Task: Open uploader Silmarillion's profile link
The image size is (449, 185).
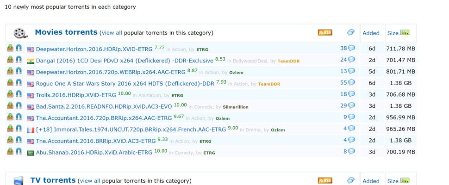Action: pyautogui.click(x=235, y=107)
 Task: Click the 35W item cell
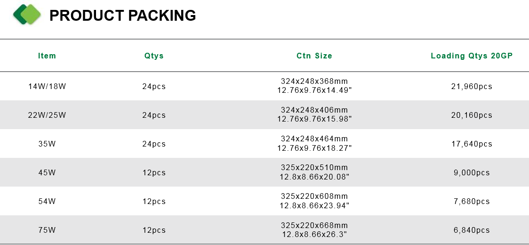pyautogui.click(x=47, y=144)
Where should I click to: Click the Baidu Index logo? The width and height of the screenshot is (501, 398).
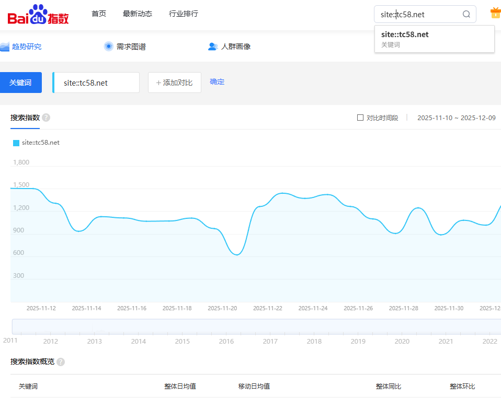tap(38, 15)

-*-

■ **Your assignment**: Once you find the line with "Task: Click the 35W item cell", restate it and every later line of the data word for word, excluding the pictures.

■ **Exercise answer**:
 Task: Click the 35W item cell
pyautogui.click(x=47, y=144)
Where should I click to: Click the Baidu Index logo? The width and height of the screenshot is (501, 398).
tap(38, 15)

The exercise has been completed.